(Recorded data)
++++++++

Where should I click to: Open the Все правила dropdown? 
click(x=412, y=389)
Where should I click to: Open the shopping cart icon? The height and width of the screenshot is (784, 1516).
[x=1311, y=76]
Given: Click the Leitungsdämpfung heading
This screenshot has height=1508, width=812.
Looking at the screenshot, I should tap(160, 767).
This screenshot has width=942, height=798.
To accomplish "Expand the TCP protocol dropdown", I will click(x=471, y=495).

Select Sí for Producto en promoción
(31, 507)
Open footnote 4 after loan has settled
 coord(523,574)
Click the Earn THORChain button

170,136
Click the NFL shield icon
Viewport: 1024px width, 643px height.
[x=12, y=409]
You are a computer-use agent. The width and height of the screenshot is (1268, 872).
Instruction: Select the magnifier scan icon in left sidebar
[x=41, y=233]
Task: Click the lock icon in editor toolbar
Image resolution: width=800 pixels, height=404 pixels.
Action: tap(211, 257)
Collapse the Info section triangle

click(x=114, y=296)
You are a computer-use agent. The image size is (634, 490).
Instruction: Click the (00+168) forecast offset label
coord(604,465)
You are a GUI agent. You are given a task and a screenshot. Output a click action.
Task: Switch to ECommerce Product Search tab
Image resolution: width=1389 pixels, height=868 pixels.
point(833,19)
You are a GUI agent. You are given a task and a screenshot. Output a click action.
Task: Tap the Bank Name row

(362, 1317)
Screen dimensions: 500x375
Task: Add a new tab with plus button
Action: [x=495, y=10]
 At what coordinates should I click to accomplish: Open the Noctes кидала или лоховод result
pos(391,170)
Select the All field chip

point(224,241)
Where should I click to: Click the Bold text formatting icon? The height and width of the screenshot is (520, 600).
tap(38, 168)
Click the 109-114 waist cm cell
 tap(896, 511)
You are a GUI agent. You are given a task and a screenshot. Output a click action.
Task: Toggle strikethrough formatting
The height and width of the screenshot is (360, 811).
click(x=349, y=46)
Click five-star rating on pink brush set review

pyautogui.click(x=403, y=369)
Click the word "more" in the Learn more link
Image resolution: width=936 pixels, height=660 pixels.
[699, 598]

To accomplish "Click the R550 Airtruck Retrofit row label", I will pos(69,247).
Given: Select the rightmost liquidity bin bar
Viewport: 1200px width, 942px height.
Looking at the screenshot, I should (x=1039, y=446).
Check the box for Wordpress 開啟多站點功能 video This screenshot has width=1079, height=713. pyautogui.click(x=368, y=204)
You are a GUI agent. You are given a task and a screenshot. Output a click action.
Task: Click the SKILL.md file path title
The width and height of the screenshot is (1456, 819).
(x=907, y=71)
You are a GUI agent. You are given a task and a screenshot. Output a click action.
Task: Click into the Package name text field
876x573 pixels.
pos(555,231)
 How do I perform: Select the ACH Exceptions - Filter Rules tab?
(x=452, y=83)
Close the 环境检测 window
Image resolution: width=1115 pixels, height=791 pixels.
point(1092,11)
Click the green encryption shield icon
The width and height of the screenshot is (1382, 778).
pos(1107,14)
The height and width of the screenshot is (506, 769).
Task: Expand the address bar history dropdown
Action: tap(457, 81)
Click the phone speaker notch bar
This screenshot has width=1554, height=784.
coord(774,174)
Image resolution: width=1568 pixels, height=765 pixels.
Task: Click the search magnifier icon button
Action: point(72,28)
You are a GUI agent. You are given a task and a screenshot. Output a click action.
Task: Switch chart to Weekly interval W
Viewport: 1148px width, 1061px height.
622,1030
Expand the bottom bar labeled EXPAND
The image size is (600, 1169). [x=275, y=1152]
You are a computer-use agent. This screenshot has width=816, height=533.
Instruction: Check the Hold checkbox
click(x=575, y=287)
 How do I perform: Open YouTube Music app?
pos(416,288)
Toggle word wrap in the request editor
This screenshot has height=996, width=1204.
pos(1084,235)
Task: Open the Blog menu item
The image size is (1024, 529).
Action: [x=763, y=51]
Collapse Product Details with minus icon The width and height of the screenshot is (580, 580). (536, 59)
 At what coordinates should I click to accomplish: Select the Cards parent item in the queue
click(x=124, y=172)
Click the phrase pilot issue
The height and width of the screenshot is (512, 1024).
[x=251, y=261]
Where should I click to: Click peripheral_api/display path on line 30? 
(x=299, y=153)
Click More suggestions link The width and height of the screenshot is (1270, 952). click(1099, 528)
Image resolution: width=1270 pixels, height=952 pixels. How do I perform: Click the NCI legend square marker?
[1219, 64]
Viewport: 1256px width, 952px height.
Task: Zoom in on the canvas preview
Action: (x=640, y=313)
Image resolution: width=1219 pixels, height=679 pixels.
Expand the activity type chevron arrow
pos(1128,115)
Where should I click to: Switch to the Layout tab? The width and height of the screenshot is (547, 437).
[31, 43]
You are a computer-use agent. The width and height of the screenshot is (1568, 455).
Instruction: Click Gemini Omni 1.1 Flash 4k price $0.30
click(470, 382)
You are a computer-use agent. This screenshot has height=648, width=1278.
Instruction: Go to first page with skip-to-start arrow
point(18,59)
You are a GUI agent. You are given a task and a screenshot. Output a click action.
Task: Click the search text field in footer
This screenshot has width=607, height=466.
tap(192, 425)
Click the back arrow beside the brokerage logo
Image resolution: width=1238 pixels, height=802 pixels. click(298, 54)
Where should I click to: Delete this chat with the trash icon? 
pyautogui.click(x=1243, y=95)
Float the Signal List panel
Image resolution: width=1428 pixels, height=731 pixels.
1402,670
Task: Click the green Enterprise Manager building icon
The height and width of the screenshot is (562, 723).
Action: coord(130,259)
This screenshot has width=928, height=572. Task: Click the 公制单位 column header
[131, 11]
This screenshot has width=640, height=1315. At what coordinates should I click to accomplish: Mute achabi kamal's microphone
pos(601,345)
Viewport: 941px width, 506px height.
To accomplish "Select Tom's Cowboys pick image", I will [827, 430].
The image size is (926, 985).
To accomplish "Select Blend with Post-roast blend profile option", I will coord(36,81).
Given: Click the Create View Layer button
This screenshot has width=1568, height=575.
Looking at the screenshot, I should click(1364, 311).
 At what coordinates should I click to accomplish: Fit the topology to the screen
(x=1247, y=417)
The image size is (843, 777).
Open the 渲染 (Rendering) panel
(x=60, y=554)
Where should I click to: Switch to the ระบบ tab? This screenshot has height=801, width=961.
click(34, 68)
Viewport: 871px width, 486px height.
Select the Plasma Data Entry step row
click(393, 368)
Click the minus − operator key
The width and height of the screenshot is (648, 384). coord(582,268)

++++++++

Each entry above needs to be retyped exactly as it appears.

* Exercise output
Where should I click to: Open the Все правила dropdown? 
click(x=412, y=389)
Where should I click to: Open the shopping cart icon? The height and width of the screenshot is (784, 1516).
[x=1311, y=76]
Given: Click the Leitungsdämpfung heading
This screenshot has height=1508, width=812.
Looking at the screenshot, I should tap(160, 767).
This screenshot has width=942, height=798.
To accomplish "Expand the TCP protocol dropdown", I will click(x=471, y=495).

Select Sí for Producto en promoción
(31, 507)
Open footnote 4 after loan has settled
 coord(523,574)
Click the Earn THORChain button

170,136
Click the NFL shield icon
Viewport: 1024px width, 643px height.
[x=12, y=409]
You are a computer-use agent. The width and height of the screenshot is (1268, 872).
Instruction: Select the magnifier scan icon in left sidebar
[x=41, y=233]
Task: Click the lock icon in editor toolbar
Image resolution: width=800 pixels, height=404 pixels.
Action: tap(211, 257)
Collapse the Info section triangle

click(x=114, y=296)
You are a computer-use agent. The image size is (634, 490).
Instruction: Click the (00+168) forecast offset label
coord(604,465)
You are a GUI agent. You are given a task and a screenshot. Output a click action.
Task: Switch to ECommerce Product Search tab
Image resolution: width=1389 pixels, height=868 pixels.
point(833,19)
You are a GUI agent. You are given a task and a screenshot. Output a click action.
Task: Tap the Bank Name row

(362, 1317)
Screen dimensions: 500x375
Task: Add a new tab with plus button
Action: [x=495, y=10]
 At what coordinates should I click to accomplish: Open the Noctes кидала или лоховод result
pos(391,170)
Select the All field chip

point(224,241)
Where should I click to: Click the Bold text formatting icon? The height and width of the screenshot is (520, 600).
tap(38, 168)
Click the 109-114 waist cm cell
 tap(896, 511)
You are a GUI agent. You are given a task and a screenshot. Output a click action.
Task: Toggle strikethrough formatting
The height and width of the screenshot is (360, 811).
click(x=349, y=46)
Click five-star rating on pink brush set review

pyautogui.click(x=403, y=369)
Click the word "more" in the Learn more link
Image resolution: width=936 pixels, height=660 pixels.
[699, 598]

To accomplish "Click the R550 Airtruck Retrofit row label", I will pos(69,247).
Given: Select the rightmost liquidity bin bar
Viewport: 1200px width, 942px height.
Looking at the screenshot, I should (x=1039, y=446).
Check the box for Wordpress 開啟多站點功能 video This screenshot has width=1079, height=713. pyautogui.click(x=368, y=204)
You are a GUI agent. You are given a task and a screenshot. Output a click action.
Task: Click the SKILL.md file path title
The width and height of the screenshot is (1456, 819).
(x=907, y=71)
You are a GUI agent. You are given a task and a screenshot. Output a click action.
Task: Click into the Package name text field
876x573 pixels.
pos(555,231)
 How do I perform: Select the ACH Exceptions - Filter Rules tab?
(x=452, y=83)
Close the 环境检测 window
Image resolution: width=1115 pixels, height=791 pixels.
point(1092,11)
Click the green encryption shield icon
The width and height of the screenshot is (1382, 778).
pos(1107,14)
The height and width of the screenshot is (506, 769).
Task: Expand the address bar history dropdown
Action: tap(457, 81)
Click the phone speaker notch bar
This screenshot has width=1554, height=784.
coord(774,174)
Image resolution: width=1568 pixels, height=765 pixels.
Task: Click the search magnifier icon button
Action: point(72,28)
You are a GUI agent. You are given a task and a screenshot. Output a click action.
Task: Switch chart to Weekly interval W
Viewport: 1148px width, 1061px height.
622,1030
Expand the bottom bar labeled EXPAND
The image size is (600, 1169). [x=275, y=1152]
You are a computer-use agent. This screenshot has width=816, height=533.
Instruction: Check the Hold checkbox
click(x=575, y=287)
 How do I perform: Open YouTube Music app?
pos(416,288)
Toggle word wrap in the request editor
This screenshot has height=996, width=1204.
pos(1084,235)
Task: Open the Blog menu item
The image size is (1024, 529).
Action: [x=763, y=51]
Collapse Product Details with minus icon The width and height of the screenshot is (580, 580). (536, 59)
 At what coordinates should I click to accomplish: Select the Cards parent item in the queue
click(x=124, y=172)
Click the phrase pilot issue
The height and width of the screenshot is (512, 1024).
[x=251, y=261]
Where should I click to: Click peripheral_api/display path on line 30? 
(x=299, y=153)
Click More suggestions link The width and height of the screenshot is (1270, 952). click(1099, 528)
Image resolution: width=1270 pixels, height=952 pixels. How do I perform: Click the NCI legend square marker?
[1219, 64]
Viewport: 1256px width, 952px height.
Task: Zoom in on the canvas preview
Action: (x=640, y=313)
Image resolution: width=1219 pixels, height=679 pixels.
Expand the activity type chevron arrow
pos(1128,115)
Where should I click to: Switch to the Layout tab? The width and height of the screenshot is (547, 437).
[31, 43]
You are a computer-use agent. The width and height of the screenshot is (1568, 455).
Instruction: Click Gemini Omni 1.1 Flash 4k price $0.30
click(470, 382)
You are a computer-use agent. This screenshot has height=648, width=1278.
Instruction: Go to first page with skip-to-start arrow
point(18,59)
You are a GUI agent. You are given a task and a screenshot. Output a click action.
Task: Click the search text field in footer
This screenshot has width=607, height=466.
tap(192, 425)
Click the back arrow beside the brokerage logo
Image resolution: width=1238 pixels, height=802 pixels. click(298, 54)
Where should I click to: Delete this chat with the trash icon? 
pyautogui.click(x=1243, y=95)
Float the Signal List panel
Image resolution: width=1428 pixels, height=731 pixels.
1402,670
Task: Click the green Enterprise Manager building icon
The height and width of the screenshot is (562, 723).
Action: coord(130,259)
This screenshot has width=928, height=572. Task: Click the 公制单位 column header
[131, 11]
This screenshot has width=640, height=1315. At what coordinates should I click to accomplish: Mute achabi kamal's microphone
pos(601,345)
Viewport: 941px width, 506px height.
To accomplish "Select Tom's Cowboys pick image", I will [827, 430].
The image size is (926, 985).
To accomplish "Select Blend with Post-roast blend profile option", I will coord(36,81).
Given: Click the Create View Layer button
This screenshot has width=1568, height=575.
Looking at the screenshot, I should click(1364, 311).
 At what coordinates should I click to accomplish: Fit the topology to the screen
(x=1247, y=417)
The image size is (843, 777).
Open the 渲染 (Rendering) panel
(x=60, y=554)
Where should I click to: Switch to the ระบบ tab? This screenshot has height=801, width=961.
click(34, 68)
Viewport: 871px width, 486px height.
Select the Plasma Data Entry step row
click(393, 368)
Click the minus − operator key
The width and height of the screenshot is (648, 384). coord(582,268)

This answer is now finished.